Before I hear from readers as to the negative side of the argument, let me address a few concerns that I know are coming;
- Distribution cuts in 2010 mean these funds are vulnerable to more cuts. I would argue that the reason for the distribution cuts for many option-income funds over the past couple years was due to the ramp-up market we saw from early 2009, to early 2011, in which these funds' income strategies were not optimized. Most option-income funds were forced to re-balance their distributions with their incomes due to this. A ramp-up market is the only market environment in which option-income funds NAVs will lag other strategies, but on the other hand, a volatile up and down market like we've seen this year is probably the best market environment for the option-income strategy.
- High Return of Capital (ROC) in their distributions means these funds are just giving back my money. What most investors don't realize is that many of these funds are managed to maximize ROC for the tax benefits. Frankly, it would be easy for the fund managers to minimize ROC if they so choose to and the option-income strategy is the only strategy that can do this. All the managers would have to do is take realized capital gains either in their options or in their stock positions and not offset with realized losses and voila, ROC goes down. Intuitively, these funds' NAVs would not be outperforming their benchmark indices either year-to-date or over the life of the fund if they were just giving back an investor's initial investment. Both ETB and ETV have far outperformed the S&P 500 (NYSEARCA:SPY) since inception when distributions are added back.
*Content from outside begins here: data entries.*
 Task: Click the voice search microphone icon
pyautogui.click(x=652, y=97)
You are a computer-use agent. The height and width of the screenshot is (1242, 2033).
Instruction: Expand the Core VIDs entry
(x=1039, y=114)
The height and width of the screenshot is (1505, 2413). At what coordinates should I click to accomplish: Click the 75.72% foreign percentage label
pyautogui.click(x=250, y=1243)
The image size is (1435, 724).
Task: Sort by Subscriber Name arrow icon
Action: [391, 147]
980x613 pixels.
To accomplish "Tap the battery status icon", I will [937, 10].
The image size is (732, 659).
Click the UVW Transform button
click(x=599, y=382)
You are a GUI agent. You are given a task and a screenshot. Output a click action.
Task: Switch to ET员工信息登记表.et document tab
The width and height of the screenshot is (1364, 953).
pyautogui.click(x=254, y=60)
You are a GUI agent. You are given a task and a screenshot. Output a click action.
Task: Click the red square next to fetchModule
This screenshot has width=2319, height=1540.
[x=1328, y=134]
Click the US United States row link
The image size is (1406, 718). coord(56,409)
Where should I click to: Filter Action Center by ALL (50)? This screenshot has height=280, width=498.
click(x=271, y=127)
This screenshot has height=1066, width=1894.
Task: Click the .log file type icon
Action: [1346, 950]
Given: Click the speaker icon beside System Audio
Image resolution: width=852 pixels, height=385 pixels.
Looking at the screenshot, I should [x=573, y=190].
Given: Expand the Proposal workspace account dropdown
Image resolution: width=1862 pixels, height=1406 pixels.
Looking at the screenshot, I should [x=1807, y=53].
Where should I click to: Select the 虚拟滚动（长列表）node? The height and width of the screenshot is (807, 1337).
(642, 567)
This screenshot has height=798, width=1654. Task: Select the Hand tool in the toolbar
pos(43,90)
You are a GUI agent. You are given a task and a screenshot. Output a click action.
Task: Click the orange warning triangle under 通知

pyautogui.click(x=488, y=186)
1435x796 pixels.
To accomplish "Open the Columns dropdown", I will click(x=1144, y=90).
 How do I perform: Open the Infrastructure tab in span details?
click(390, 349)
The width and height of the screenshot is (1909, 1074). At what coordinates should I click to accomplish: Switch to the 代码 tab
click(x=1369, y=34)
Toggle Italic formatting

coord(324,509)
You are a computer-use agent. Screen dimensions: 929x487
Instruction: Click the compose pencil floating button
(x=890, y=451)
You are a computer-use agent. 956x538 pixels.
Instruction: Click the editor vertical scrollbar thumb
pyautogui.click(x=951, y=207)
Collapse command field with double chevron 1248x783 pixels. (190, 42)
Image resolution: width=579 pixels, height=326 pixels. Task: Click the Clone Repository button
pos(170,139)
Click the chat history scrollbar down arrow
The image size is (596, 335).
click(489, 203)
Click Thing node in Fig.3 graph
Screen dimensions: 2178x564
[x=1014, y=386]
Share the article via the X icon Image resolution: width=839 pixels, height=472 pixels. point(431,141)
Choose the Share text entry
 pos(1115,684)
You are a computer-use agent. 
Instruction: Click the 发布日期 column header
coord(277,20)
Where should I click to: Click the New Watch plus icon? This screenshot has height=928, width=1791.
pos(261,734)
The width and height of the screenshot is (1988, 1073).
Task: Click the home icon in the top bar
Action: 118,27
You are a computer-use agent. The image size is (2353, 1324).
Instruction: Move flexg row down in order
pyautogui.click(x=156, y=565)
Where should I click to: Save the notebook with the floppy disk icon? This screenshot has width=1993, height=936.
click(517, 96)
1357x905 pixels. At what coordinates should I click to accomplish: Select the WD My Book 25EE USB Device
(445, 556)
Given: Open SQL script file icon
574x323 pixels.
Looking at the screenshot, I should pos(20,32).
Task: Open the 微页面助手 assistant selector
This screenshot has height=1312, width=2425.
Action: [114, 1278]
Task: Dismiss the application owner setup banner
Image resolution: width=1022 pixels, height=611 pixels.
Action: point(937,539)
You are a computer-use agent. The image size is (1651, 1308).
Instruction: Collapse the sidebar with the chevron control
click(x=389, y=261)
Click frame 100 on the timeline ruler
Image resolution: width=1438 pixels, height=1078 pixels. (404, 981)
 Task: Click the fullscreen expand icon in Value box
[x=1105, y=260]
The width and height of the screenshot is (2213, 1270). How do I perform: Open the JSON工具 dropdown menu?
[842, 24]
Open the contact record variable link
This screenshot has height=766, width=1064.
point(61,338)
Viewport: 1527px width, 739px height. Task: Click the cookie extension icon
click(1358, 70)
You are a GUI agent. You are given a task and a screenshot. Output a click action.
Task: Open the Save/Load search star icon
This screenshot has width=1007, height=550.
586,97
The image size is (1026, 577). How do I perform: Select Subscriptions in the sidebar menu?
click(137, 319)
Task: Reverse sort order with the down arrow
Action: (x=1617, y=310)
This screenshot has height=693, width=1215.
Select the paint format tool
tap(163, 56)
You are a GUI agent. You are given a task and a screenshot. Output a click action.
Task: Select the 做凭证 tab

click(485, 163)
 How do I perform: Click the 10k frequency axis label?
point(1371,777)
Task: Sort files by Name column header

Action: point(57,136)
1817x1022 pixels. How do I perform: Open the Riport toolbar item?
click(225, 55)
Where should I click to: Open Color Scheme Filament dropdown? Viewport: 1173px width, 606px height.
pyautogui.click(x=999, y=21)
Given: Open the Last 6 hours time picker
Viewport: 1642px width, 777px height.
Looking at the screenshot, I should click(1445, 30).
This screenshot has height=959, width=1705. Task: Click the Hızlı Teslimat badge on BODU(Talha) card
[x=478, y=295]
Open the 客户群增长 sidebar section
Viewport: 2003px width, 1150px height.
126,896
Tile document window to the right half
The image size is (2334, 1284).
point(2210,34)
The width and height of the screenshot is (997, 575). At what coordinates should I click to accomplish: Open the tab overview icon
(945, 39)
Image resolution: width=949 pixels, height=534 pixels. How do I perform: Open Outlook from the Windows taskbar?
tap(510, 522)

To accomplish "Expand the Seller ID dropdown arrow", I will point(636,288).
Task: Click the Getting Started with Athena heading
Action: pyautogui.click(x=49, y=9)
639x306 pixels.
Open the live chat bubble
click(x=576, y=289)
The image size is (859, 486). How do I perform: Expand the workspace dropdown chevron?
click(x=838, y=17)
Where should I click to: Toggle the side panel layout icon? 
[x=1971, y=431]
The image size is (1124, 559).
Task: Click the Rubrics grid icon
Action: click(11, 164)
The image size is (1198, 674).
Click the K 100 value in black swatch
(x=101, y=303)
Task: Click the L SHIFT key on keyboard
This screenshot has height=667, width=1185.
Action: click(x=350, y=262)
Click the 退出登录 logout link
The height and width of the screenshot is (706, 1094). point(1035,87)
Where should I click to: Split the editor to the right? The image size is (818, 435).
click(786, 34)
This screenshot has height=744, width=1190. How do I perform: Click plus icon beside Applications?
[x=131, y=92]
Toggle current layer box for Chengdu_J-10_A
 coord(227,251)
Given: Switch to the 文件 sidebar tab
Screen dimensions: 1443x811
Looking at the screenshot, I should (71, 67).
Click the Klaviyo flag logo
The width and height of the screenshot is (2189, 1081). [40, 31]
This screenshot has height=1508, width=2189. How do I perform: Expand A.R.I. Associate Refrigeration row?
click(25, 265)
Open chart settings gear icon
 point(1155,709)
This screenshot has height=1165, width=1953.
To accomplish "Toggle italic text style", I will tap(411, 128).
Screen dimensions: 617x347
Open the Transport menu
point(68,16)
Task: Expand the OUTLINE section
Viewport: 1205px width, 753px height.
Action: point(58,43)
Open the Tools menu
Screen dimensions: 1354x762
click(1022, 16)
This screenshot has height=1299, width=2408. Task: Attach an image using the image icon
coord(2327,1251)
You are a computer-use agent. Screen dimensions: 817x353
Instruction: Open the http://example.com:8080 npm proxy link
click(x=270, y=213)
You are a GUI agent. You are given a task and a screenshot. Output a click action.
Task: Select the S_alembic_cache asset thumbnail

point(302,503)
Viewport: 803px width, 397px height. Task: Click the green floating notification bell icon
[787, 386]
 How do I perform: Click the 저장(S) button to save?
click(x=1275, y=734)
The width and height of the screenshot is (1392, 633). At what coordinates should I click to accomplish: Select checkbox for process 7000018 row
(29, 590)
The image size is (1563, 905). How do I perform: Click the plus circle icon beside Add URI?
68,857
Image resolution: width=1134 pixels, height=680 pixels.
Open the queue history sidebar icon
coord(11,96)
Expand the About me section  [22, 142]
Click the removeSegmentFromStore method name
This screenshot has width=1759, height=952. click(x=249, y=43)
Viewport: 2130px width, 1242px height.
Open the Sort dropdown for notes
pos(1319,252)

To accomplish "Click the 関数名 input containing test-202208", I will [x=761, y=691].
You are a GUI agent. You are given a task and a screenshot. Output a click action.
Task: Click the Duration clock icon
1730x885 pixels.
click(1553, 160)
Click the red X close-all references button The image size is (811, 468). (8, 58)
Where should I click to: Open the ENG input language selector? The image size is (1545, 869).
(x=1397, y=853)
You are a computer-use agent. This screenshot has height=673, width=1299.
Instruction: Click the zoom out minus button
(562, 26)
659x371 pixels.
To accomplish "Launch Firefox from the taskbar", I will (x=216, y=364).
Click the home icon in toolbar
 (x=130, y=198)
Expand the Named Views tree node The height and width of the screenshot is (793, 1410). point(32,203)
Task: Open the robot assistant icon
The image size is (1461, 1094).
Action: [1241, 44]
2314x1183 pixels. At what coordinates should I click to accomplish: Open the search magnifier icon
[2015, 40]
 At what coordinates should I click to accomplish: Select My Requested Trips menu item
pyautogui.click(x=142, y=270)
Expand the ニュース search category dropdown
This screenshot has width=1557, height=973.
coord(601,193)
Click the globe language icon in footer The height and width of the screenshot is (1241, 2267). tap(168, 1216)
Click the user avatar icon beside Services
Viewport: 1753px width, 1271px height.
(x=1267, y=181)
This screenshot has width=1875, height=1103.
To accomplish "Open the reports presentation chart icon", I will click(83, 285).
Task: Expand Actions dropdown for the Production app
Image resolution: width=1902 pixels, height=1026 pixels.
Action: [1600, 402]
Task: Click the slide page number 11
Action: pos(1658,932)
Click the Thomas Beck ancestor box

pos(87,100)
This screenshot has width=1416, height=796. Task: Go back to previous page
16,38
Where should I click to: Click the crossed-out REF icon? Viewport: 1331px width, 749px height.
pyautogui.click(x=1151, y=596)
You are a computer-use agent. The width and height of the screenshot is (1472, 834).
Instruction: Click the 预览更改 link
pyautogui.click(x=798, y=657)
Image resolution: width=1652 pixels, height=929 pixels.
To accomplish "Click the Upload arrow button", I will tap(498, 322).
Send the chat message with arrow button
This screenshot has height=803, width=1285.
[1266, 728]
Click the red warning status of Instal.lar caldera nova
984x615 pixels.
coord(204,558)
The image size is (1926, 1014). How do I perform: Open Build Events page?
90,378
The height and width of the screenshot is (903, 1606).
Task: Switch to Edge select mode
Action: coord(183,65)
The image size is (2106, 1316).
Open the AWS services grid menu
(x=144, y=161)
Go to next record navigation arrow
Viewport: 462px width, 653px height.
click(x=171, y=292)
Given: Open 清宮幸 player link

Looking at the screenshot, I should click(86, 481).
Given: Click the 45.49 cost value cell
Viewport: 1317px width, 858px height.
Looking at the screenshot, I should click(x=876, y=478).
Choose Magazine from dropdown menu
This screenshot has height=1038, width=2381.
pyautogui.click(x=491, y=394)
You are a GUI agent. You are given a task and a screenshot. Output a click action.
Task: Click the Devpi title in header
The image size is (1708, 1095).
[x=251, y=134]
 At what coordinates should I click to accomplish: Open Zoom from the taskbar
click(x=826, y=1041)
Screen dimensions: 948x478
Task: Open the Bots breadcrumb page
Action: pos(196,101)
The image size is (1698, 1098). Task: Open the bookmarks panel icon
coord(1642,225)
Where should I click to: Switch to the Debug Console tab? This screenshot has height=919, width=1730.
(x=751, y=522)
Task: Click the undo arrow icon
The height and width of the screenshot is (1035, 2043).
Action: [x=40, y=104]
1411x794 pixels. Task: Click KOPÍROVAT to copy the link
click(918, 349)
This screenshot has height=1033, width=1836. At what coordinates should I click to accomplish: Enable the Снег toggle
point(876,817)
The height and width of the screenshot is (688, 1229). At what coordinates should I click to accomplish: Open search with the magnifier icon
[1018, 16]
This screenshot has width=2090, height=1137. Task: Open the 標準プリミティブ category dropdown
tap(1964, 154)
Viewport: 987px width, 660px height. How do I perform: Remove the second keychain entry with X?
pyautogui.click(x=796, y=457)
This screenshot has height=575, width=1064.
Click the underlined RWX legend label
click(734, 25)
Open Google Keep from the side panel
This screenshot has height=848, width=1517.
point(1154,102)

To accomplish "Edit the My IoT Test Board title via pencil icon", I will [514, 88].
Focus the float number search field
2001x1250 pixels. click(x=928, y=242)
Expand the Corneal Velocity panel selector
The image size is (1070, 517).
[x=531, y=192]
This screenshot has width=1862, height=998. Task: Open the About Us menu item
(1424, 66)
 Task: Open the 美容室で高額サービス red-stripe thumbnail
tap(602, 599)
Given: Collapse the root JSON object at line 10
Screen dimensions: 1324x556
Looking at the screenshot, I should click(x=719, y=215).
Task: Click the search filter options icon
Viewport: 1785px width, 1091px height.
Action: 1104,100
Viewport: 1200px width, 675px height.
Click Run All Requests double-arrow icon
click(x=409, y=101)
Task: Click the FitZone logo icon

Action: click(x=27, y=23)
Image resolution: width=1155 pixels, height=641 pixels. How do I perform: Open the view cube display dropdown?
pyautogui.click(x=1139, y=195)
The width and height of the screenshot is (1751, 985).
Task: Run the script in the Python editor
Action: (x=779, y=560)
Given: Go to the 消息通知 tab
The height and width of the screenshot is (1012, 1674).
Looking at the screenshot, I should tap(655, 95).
- Analysts are negative on Eaton Vance (NYSE:EV). It's true that Eaton Vance has had a horrible 2011. Earlier this year, Barron's wrote an article pointing out Eaton Vance's poor mutual-fund performances and just yesterday, Citigroup downgraded Eaton Vance from a Neutral to a Sell citing lagging cash flows and retail market share loss to mutual-fund heavyweights such as BlackRock and T. Rowe Price. But that has nothing to do with Eaton Vance's Closed-End funds and frankly, their equity CEFs have been some of the best performers this year. I also hear alot from readers quoting Morningstar so I would just like to say that Morningstar recently raised ETB from a 4-star fund to a 5-star fund on November 2. Morningstar also has rated ETV and ETW as 4-star funds. Though it cites "destructive" ROC in all of the Eaton Vance option-income funds, I believe this is more attributable to the time period prior to this year in which the funds' NAVs underperformed.
To conclude, if you are nervous about the market direction and feel that volatility in an up and down market is here to stay, then these high yielding defensive funds are extremely attractive. Though market prices of CEFs can be subject to the whims and emotions of investors, the funds' NAVs are only subject to the performance of their underlying portfolio and so far this year, these funds' NAVs have seen some of the best performances of all the funds I follow. Think about it for a moment...where else can you buy a diversified fund similar to the S&P 500 at $0.85 cents on the dollar and get paid an 11% to 12% yield while you wait?